- Task
Copy out every line of the material below without changing a single character.
## begin Extracted data
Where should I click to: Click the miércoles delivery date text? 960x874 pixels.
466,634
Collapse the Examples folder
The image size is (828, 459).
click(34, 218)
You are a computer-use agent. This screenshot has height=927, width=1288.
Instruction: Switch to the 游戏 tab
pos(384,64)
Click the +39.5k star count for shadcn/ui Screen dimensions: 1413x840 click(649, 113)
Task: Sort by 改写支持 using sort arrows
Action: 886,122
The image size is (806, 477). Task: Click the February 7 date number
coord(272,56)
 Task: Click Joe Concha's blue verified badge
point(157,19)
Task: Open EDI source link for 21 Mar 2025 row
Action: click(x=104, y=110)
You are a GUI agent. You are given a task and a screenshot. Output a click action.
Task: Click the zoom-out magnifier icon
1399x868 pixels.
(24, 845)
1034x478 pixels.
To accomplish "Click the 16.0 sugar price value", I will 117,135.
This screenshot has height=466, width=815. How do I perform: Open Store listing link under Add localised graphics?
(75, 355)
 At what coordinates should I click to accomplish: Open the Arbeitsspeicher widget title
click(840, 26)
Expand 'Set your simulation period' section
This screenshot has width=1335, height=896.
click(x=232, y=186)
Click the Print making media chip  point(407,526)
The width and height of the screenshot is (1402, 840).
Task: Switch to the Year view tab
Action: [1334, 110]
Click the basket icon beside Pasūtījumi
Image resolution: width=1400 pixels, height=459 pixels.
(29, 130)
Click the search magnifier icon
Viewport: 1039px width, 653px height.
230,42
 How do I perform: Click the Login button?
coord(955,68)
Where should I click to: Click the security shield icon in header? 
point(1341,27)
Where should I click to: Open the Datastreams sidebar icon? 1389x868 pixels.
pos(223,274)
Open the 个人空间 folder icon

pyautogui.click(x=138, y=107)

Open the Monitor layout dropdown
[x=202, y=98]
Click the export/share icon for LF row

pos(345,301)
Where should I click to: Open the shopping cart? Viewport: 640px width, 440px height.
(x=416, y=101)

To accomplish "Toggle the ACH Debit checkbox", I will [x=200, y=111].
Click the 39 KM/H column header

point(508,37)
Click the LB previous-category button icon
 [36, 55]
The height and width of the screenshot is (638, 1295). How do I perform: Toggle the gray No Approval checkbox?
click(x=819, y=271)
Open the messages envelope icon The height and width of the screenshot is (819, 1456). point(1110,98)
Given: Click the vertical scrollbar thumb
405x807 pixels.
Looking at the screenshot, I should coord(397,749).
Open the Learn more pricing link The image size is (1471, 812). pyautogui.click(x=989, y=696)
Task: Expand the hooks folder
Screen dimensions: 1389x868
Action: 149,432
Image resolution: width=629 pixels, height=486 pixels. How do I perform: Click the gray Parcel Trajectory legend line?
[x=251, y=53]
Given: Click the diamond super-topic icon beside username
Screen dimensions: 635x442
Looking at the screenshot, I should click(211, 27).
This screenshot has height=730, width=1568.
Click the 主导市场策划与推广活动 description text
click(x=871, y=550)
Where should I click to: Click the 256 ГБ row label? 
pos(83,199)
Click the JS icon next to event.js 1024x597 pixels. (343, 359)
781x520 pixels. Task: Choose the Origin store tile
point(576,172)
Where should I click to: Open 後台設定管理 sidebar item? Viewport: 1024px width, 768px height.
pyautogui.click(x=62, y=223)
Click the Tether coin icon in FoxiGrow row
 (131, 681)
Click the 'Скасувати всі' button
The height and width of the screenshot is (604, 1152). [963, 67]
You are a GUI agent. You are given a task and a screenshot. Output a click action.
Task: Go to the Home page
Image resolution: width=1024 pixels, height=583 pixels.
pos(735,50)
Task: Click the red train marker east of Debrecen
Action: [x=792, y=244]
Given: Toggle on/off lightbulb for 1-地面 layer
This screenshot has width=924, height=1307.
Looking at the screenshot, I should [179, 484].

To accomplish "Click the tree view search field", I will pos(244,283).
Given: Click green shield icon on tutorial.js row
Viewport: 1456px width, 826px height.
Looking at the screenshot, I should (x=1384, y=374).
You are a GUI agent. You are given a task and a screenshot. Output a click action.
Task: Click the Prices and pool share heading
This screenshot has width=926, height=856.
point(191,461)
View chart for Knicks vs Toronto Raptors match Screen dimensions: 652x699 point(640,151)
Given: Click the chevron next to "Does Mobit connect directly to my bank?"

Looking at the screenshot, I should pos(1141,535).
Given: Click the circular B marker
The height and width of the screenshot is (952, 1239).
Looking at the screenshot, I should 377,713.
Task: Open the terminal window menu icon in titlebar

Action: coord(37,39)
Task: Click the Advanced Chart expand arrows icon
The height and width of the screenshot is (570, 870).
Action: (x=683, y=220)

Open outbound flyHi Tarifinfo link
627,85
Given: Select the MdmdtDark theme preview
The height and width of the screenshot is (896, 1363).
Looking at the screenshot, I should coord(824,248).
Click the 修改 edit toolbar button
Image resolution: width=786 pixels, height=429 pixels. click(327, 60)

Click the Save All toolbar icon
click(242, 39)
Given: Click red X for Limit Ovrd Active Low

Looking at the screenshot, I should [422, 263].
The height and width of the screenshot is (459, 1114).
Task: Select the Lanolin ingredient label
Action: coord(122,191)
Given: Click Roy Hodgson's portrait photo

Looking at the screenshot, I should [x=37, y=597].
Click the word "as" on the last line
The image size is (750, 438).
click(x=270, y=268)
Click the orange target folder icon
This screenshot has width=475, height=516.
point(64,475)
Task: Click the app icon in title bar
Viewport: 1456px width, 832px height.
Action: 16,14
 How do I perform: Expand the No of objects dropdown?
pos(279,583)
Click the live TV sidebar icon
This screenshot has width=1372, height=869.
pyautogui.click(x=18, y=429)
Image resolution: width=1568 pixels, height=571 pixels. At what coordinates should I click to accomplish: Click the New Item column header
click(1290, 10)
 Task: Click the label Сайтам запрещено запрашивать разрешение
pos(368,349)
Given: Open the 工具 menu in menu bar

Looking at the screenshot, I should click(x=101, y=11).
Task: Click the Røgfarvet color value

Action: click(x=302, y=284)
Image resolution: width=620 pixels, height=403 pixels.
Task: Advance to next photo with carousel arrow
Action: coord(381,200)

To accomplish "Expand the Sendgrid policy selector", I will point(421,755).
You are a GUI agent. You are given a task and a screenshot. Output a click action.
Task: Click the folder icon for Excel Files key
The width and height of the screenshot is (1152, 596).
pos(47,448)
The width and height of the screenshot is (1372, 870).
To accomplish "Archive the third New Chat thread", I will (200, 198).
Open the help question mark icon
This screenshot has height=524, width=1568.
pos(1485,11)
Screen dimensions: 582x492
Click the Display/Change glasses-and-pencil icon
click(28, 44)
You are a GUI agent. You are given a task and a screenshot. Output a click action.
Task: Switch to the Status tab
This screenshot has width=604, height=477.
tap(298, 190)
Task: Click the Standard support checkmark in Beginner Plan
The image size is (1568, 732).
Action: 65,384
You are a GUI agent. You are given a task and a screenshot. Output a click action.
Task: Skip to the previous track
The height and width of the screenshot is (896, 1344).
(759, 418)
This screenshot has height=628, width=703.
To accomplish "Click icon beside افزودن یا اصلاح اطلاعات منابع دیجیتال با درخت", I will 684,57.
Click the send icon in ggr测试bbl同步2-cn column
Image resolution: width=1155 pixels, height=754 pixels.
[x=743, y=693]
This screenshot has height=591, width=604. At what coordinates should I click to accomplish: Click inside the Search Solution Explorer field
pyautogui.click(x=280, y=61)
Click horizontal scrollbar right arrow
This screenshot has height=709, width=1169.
## end Extracted data
- Written answer
Where should I click to: Click the miércoles delivery date text? 960x874 pixels.
466,634
Collapse the Examples folder
The image size is (828, 459).
click(34, 218)
You are a computer-use agent. This screenshot has height=927, width=1288.
Instruction: Switch to the 游戏 tab
pos(384,64)
Click the +39.5k star count for shadcn/ui Screen dimensions: 1413x840 click(649, 113)
Task: Sort by 改写支持 using sort arrows
Action: 886,122
The image size is (806, 477). Task: Click the February 7 date number
coord(272,56)
 Task: Click Joe Concha's blue verified badge
point(157,19)
Task: Open EDI source link for 21 Mar 2025 row
Action: click(x=104, y=110)
You are a GUI agent. You are given a task and a screenshot. Output a click action.
Task: Click the zoom-out magnifier icon
1399x868 pixels.
(24, 845)
1034x478 pixels.
To accomplish "Click the 16.0 sugar price value", I will 117,135.
This screenshot has height=466, width=815. How do I perform: Open Store listing link under Add localised graphics?
(75, 355)
 At what coordinates should I click to accomplish: Open the Arbeitsspeicher widget title
click(840, 26)
Expand 'Set your simulation period' section
This screenshot has width=1335, height=896.
click(x=232, y=186)
Click the Print making media chip  point(407,526)
The width and height of the screenshot is (1402, 840).
Task: Switch to the Year view tab
Action: [1334, 110]
Click the basket icon beside Pasūtījumi
Image resolution: width=1400 pixels, height=459 pixels.
(29, 130)
Click the search magnifier icon
Viewport: 1039px width, 653px height.
230,42
 How do I perform: Click the Login button?
coord(955,68)
Where should I click to: Click the security shield icon in header? 
point(1341,27)
Where should I click to: Open the Datastreams sidebar icon? 1389x868 pixels.
pos(223,274)
Open the 个人空间 folder icon

pyautogui.click(x=138, y=107)

Open the Monitor layout dropdown
[x=202, y=98]
Click the export/share icon for LF row

pos(345,301)
Where should I click to: Open the shopping cart? Viewport: 640px width, 440px height.
(x=416, y=101)

To accomplish "Toggle the ACH Debit checkbox", I will [x=200, y=111].
Click the 39 KM/H column header

point(508,37)
Click the LB previous-category button icon
 [36, 55]
The height and width of the screenshot is (638, 1295). How do I perform: Toggle the gray No Approval checkbox?
click(x=819, y=271)
Open the messages envelope icon The height and width of the screenshot is (819, 1456). point(1110,98)
Given: Click the vertical scrollbar thumb
405x807 pixels.
Looking at the screenshot, I should coord(397,749).
Open the Learn more pricing link The image size is (1471, 812). pyautogui.click(x=989, y=696)
Task: Expand the hooks folder
Screen dimensions: 1389x868
Action: 149,432
Image resolution: width=629 pixels, height=486 pixels. How do I perform: Click the gray Parcel Trajectory legend line?
[x=251, y=53]
Given: Click the diamond super-topic icon beside username
Screen dimensions: 635x442
Looking at the screenshot, I should click(211, 27).
This screenshot has height=730, width=1568.
Click the 主导市场策划与推广活动 description text
click(x=871, y=550)
Where should I click to: Click the 256 ГБ row label? 
pos(83,199)
Click the JS icon next to event.js 1024x597 pixels. (343, 359)
781x520 pixels. Task: Choose the Origin store tile
point(576,172)
Where should I click to: Open 後台設定管理 sidebar item? Viewport: 1024px width, 768px height.
pyautogui.click(x=62, y=223)
Click the Tether coin icon in FoxiGrow row
 (131, 681)
Click the 'Скасувати всі' button
The height and width of the screenshot is (604, 1152). [963, 67]
You are a GUI agent. You are given a task and a screenshot. Output a click action.
Task: Go to the Home page
Image resolution: width=1024 pixels, height=583 pixels.
pos(735,50)
Task: Click the red train marker east of Debrecen
Action: [x=792, y=244]
Given: Toggle on/off lightbulb for 1-地面 layer
This screenshot has width=924, height=1307.
Looking at the screenshot, I should [179, 484].

To accomplish "Click the tree view search field", I will pos(244,283).
Given: Click green shield icon on tutorial.js row
Viewport: 1456px width, 826px height.
Looking at the screenshot, I should (x=1384, y=374).
You are a GUI agent. You are given a task and a screenshot. Output a click action.
Task: Click the Prices and pool share heading
This screenshot has width=926, height=856.
point(191,461)
View chart for Knicks vs Toronto Raptors match Screen dimensions: 652x699 point(640,151)
Given: Click the chevron next to "Does Mobit connect directly to my bank?"

Looking at the screenshot, I should pos(1141,535).
Given: Click the circular B marker
The height and width of the screenshot is (952, 1239).
Looking at the screenshot, I should 377,713.
Task: Open the terminal window menu icon in titlebar

Action: coord(37,39)
Task: Click the Advanced Chart expand arrows icon
The height and width of the screenshot is (570, 870).
Action: (x=683, y=220)

Open outbound flyHi Tarifinfo link
627,85
Given: Select the MdmdtDark theme preview
The height and width of the screenshot is (896, 1363).
Looking at the screenshot, I should coord(824,248).
Click the 修改 edit toolbar button
Image resolution: width=786 pixels, height=429 pixels. click(327, 60)

Click the Save All toolbar icon
click(242, 39)
Given: Click red X for Limit Ovrd Active Low

Looking at the screenshot, I should [422, 263].
The height and width of the screenshot is (459, 1114).
Task: Select the Lanolin ingredient label
Action: coord(122,191)
Given: Click Roy Hodgson's portrait photo

Looking at the screenshot, I should [x=37, y=597].
Click the word "as" on the last line
The image size is (750, 438).
click(x=270, y=268)
Click the orange target folder icon
This screenshot has width=475, height=516.
point(64,475)
Task: Click the app icon in title bar
Viewport: 1456px width, 832px height.
Action: 16,14
 How do I perform: Expand the No of objects dropdown?
pos(279,583)
Click the live TV sidebar icon
This screenshot has width=1372, height=869.
pyautogui.click(x=18, y=429)
Image resolution: width=1568 pixels, height=571 pixels. At what coordinates should I click to accomplish: Click the New Item column header
click(1290, 10)
 Task: Click the label Сайтам запрещено запрашивать разрешение
pos(368,349)
Given: Open the 工具 menu in menu bar

Looking at the screenshot, I should click(x=101, y=11).
Task: Click the Røgfarvet color value

Action: click(x=302, y=284)
Image resolution: width=620 pixels, height=403 pixels.
Task: Advance to next photo with carousel arrow
Action: coord(381,200)

To accomplish "Expand the Sendgrid policy selector", I will point(421,755).
You are a GUI agent. You are given a task and a screenshot. Output a click action.
Task: Click the folder icon for Excel Files key
The width and height of the screenshot is (1152, 596).
pos(47,448)
The width and height of the screenshot is (1372, 870).
To accomplish "Archive the third New Chat thread", I will (200, 198).
Open the help question mark icon
This screenshot has height=524, width=1568.
pos(1485,11)
Screen dimensions: 582x492
Click the Display/Change glasses-and-pencil icon
click(28, 44)
You are a GUI agent. You are given a task and a screenshot. Output a click action.
Task: Switch to the Status tab
This screenshot has width=604, height=477.
tap(298, 190)
Task: Click the Standard support checkmark in Beginner Plan
The image size is (1568, 732).
Action: 65,384
You are a GUI agent. You are given a task and a screenshot. Output a click action.
Task: Skip to the previous track
The height and width of the screenshot is (896, 1344).
(759, 418)
This screenshot has height=628, width=703.
To accomplish "Click icon beside افزودن یا اصلاح اطلاعات منابع دیجیتال با درخت", I will 684,57.
Click the send icon in ggr测试bbl同步2-cn column
Image resolution: width=1155 pixels, height=754 pixels.
[x=743, y=693]
This screenshot has height=591, width=604. At what coordinates should I click to accomplish: Click inside the Search Solution Explorer field
pyautogui.click(x=280, y=61)
Click horizontal scrollbar right arrow
This screenshot has height=709, width=1169.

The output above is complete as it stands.